Two other drugs for inherited TTR amyloid with neuropathy were approved in the past year. Both have price tags of about $400,000 a year.

So at the moment, hope comes at a cost.

It’s one of the reasons Darby is so proud to have made the inaugural gift.

“There are no magic bullets out there. There is no cure. This center is really needed. If the money I’m giving doesn’t help me, the people who follow me will benefit. That’s what life is all about – isn’t it?”

It’s a comfort to him, he said, to know that MUSC Health has an expert team of heart doctors in his backyard.

“The team is top-notch. There is no doubt about that. There is no other amyloid center in the Southeast; my only option was to go to Boston or Rochester, Minnesota. There’s a lot of folks who have this disease and don’t know it… until it’s too late.

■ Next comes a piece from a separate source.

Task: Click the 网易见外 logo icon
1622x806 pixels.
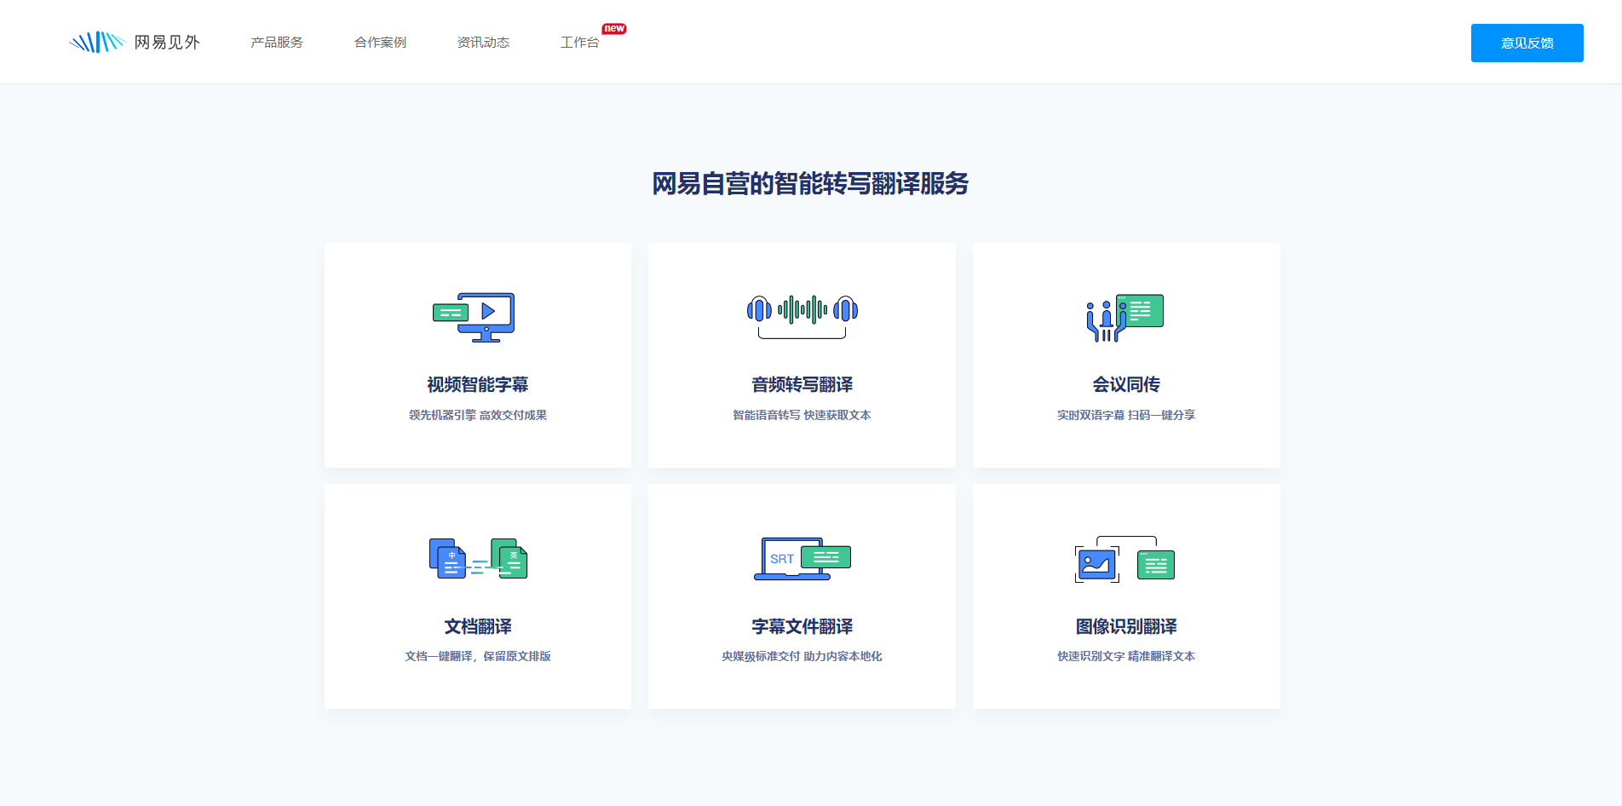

This could be a time bomb here in the Lowcountry with all the heart disease in South Carolina.”

Judge still sees some of his patients from Maryland and Virginia, who now come to MUSC Health to see him.

“I’m honored that several of my patients have chosen to follow me here. I have many long-standing relationships that I established with my patients with this condition, many of whom are doing very well years later.”

Now, people come from all over, and it’s important to him to build relationships with them.

That warmth hasn’t escaped Darby. “I have a lot of confidence in Dan. Dan is a man who sincerely cares about his patients. He’s very caring — Tom di Salvo and Jeff Winterfield, too. Good men. God knows they’ve been here for me.”

These comments humble Judge, who immediately turns the conversation to the other amazing heart failure experts on the team — eight in all.

Today, there is more to be hopeful about than ever before for people with amyloidosis. But with numbers on the rise, MUSC is eager to get the comprehensive center off the ground — and raising $5 million to launch it will allow specialists to advance their research, develop better treatments, get the word out far and wide — and, hopefully, one day, find the cure.

Judge feels MUSC is in a unique position to accomplish this.

“I’m biased, but I think we’re clearly by far the best when it comes to novel drugs or therapies for this condition. We just recently did a heart transplant for somebody who has this condition, and we’re the only heart transplant center in the state. What we can offer is far beyond what anyone else in the state can offer or even in some cases, the region.”

Darby agrees. “I don’t think this disease is rare, just rarely diagnosed. With a dedicated center, think of all the lives that might be saved.”